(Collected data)
*** Block opens ***

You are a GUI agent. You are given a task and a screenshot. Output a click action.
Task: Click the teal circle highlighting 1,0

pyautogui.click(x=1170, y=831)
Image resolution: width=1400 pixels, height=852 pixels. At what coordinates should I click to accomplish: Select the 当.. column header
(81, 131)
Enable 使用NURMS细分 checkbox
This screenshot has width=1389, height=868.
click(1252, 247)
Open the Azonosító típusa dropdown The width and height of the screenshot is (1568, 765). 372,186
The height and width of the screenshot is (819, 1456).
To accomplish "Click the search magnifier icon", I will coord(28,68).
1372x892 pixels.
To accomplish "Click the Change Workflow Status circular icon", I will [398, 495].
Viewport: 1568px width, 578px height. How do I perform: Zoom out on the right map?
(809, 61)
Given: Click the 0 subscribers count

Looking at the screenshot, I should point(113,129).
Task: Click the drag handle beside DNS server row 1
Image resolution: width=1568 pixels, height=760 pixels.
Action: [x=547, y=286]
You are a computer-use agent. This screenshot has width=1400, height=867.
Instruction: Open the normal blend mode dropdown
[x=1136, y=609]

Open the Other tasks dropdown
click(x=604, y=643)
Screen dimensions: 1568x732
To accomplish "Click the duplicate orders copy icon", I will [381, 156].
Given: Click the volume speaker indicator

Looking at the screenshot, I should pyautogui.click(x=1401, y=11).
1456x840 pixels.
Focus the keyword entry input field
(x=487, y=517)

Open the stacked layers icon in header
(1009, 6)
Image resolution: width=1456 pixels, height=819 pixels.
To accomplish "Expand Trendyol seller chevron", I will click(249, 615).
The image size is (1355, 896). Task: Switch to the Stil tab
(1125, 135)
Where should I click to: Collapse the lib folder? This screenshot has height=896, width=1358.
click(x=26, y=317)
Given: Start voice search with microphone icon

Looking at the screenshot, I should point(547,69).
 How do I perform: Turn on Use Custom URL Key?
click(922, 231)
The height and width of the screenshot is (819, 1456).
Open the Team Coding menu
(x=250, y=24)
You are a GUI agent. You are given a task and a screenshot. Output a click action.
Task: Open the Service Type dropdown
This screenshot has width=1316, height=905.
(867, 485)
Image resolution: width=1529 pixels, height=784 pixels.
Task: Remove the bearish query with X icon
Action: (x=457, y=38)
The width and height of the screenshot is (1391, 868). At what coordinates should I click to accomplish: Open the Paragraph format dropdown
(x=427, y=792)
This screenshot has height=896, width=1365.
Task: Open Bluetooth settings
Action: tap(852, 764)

*** Block closes ***

WORK ITEM » Return the span of lines in the data above that opens at the line with "You are a computer-use" and closes at the line with "Screen dimensions: 1568x732", exactly, ends included, nothing else.

RESULT BELOW »
You are a computer-use agent. This screenshot has width=1400, height=867.
Instruction: Open the normal blend mode dropdown
[x=1136, y=609]

Open the Other tasks dropdown
click(x=604, y=643)
Screen dimensions: 1568x732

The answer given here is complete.